WHAT THE TASK ASKS:
Rewrite every one of the lines below, changing "button" to "control" and keeping everything else the same. Omit the pictures from your answer.

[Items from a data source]

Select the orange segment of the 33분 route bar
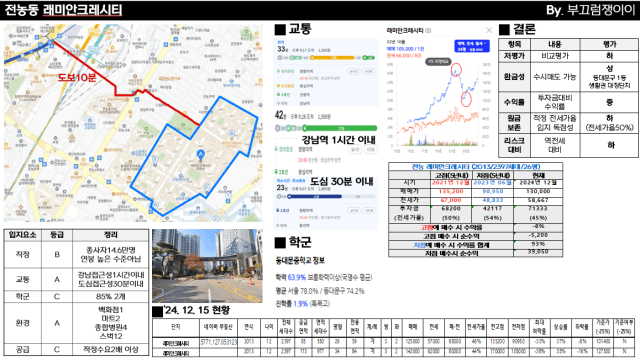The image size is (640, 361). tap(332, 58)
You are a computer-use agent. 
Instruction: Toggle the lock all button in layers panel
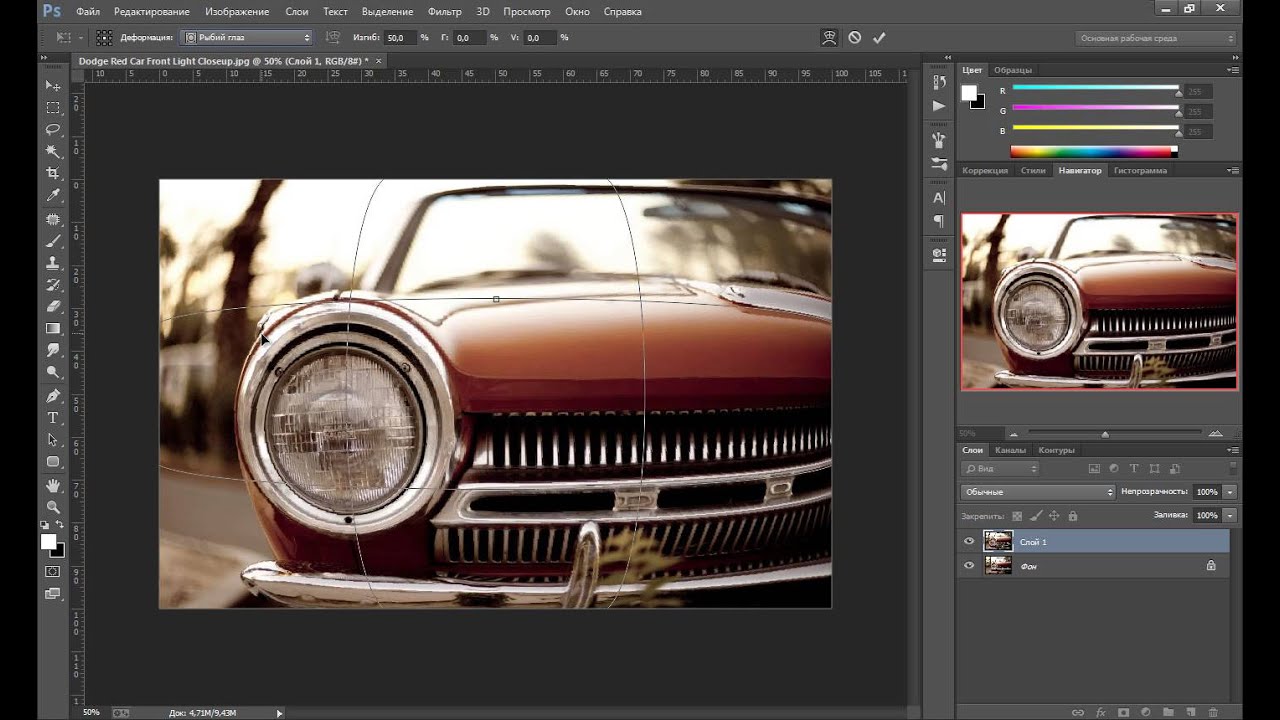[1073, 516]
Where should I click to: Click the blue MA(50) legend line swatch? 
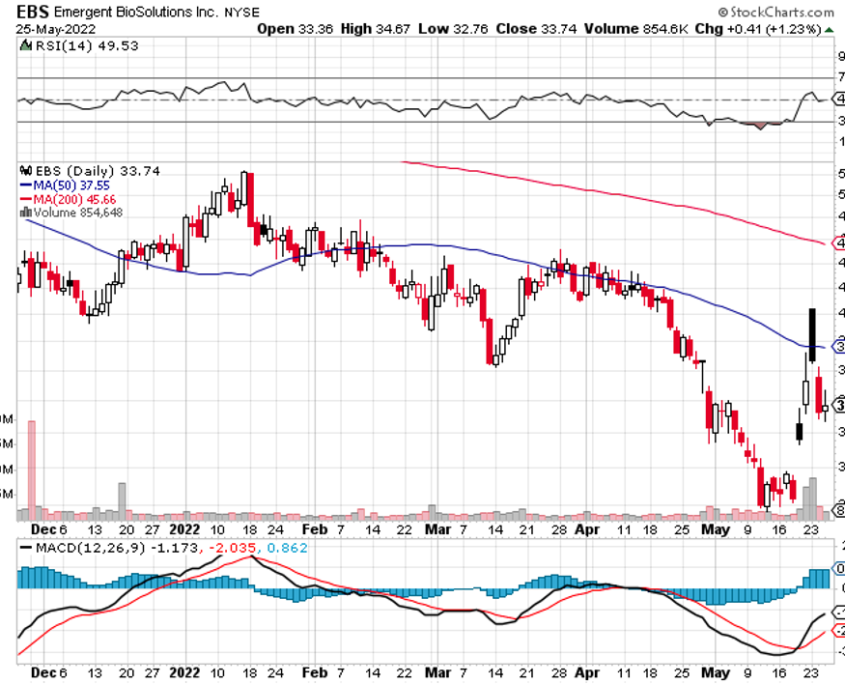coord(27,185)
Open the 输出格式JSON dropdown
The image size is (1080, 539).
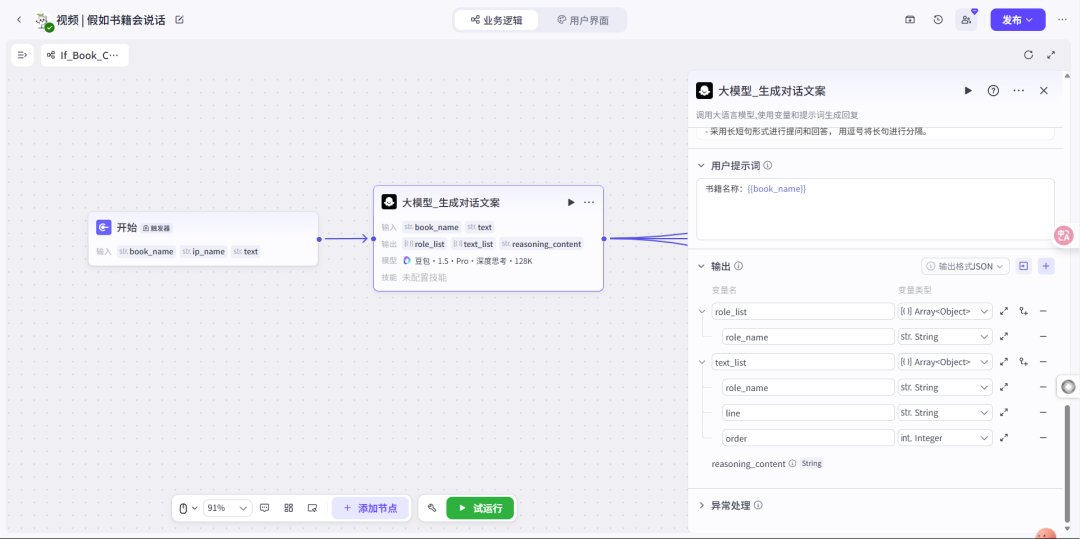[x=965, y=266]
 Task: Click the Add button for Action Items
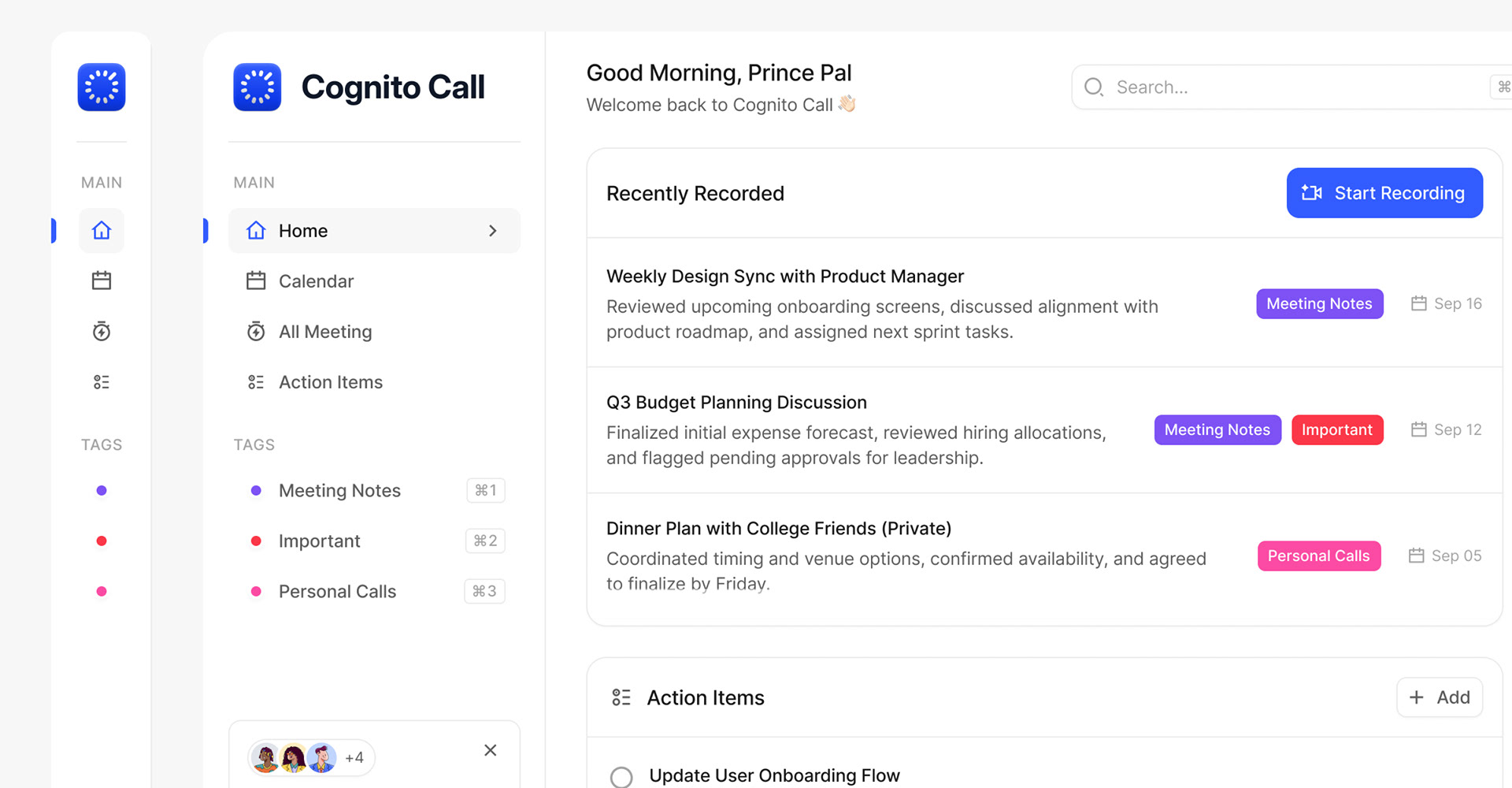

FINAL ANSWER:
Select the orange segment of the 33분 route bar
The image size is (640, 361). tap(332, 58)
You are a computer-use agent. 
Instruction: Toggle the lock all control in layers panel
[1073, 516]
Where should I click to: Click the blue MA(50) legend line swatch? 
coord(27,185)
Open the 输出格式JSON dropdown
The image size is (1080, 539).
[x=965, y=266]
 Task: Click the Add control for Action Items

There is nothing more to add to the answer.